Nilsson ニルソン / Aerial Ballet (black label)

Hi-Fi-Record2009-11-23

ここ数日の冷え込み、今年の冬は寒そうです。
そういえば最近めっきり"地球温暖化"って言葉聞かなくなりました。
あんまりに寒いので自分が熱くなる(恥ずかしくて)ための話をまた少し。


高校生のころに自画像を描いた。木炭と鉛筆で2枚。


描いたことのある人はわかるかもしれないけれど、自分の顔をあんなに客観視できる体験はそうはないと思う。ちょっとした機会に鏡を見るときは、表情に若干の演出が入り込むはず。自意識とは常に過剰なものですし。

「描いとかなイカンやろ?」
美術部の顧問に促され、マジですか、と気恥ずかしい気分で席に着いた。
はじめは構図を考えながら、表情をどうしようか悩んだけれど、一旦描き始めると濃淡と質感を出すのに必死で、あまり考えず筆をはしらせ、途中でいつの間にかなんとも例えがたい陰気な無表情を描いてしまっていることに気づいた。


ここがターニング・ポイント。わかりやすい表情を作って演出するかしないか。
これは誰かに見せるため? それとも自分に見せるため?
無心で描いたこの表情こそ自画像なのだろうけど、ちょっと…、自意識との葛藤なのであります。


小一時間悩んだ末、「少しだけ演出する」という中途半端な創作に打って出た僕の自画像。
スピリチュアルとエンターテイメントを足して2で割って、スラム●ンクのあの人の絵みたいに良い感じにうまくいくと考えた僕が愚かでした。
「……気味悪くて似てるんじゃない?」と顧問の先生。
完成したのは、不快度120%、キモかわいい薄ら笑いの鉛筆デッサン。それと、今にも泣き咽びそうな微妙に表情の歪んだ「うぅっ!」っていう瞬間の木炭デッサン。描いた自分がいうのもなんだけど、自分で見るのもちょっとキツい、そんな2枚。

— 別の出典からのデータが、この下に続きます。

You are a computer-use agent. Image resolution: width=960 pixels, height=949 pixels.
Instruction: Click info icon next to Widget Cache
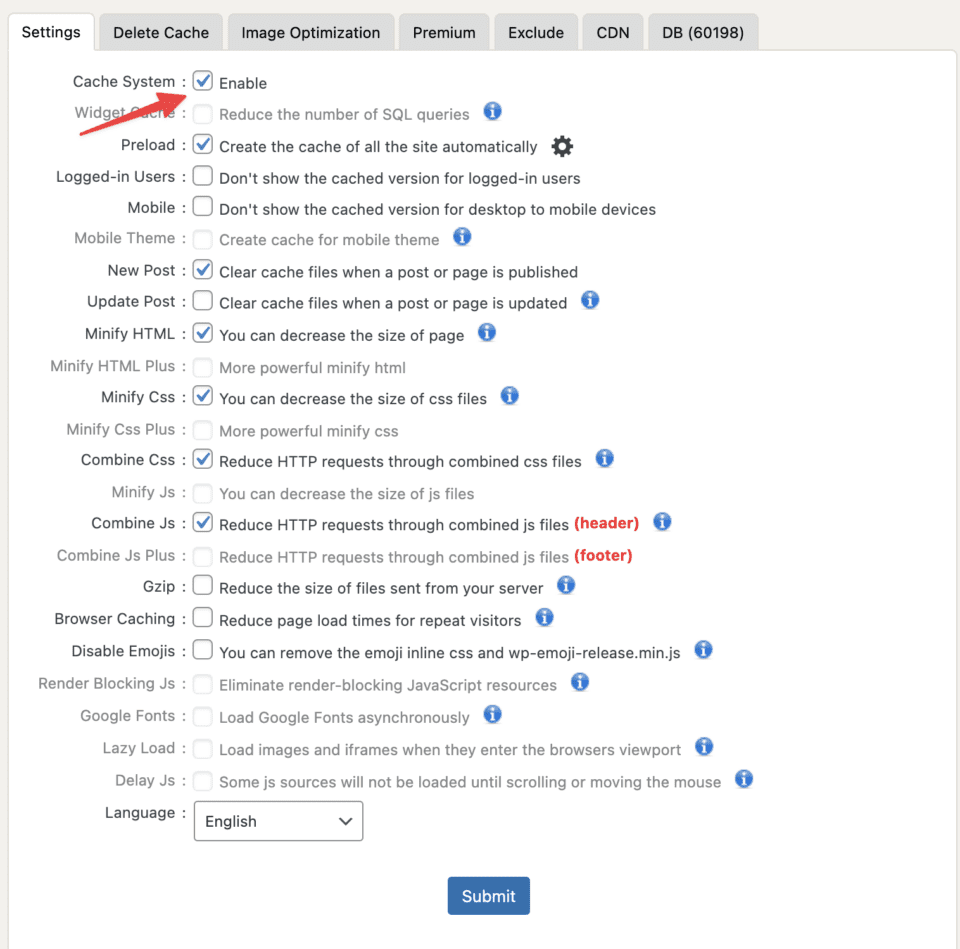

自画像デッサンは2枚ともに母校に置いたまま。手元にないのに今でも脳裏にこびり付いている。もう捨てられてるとは思うけれど、画用紙の裏に名前書いちゃってたし、美術部の後輩の皆さん、もし見つけたら悪霊退散(生霊ですが)、即刻焼き払うように。もしくは着払いで送って下さい。自分を戒めるときに眺めることにします。


Nilsson ニルソン / Aerial Ballet (black label)


名盤なのだけれど、見過ごされがちなニルソンのセカンド・アルバム。
ニルソンはこの水彩画の自分の顔をどう思っているのだろう。ぼんやりした淡い色調とタッチ、表情。「Wailing Of The Willow」や「Everybody's Talkin'」を聴いていると腑に落ちるように、勝手にわかったような気がして、それとなく孤独な気分に親しみを感じてしまう。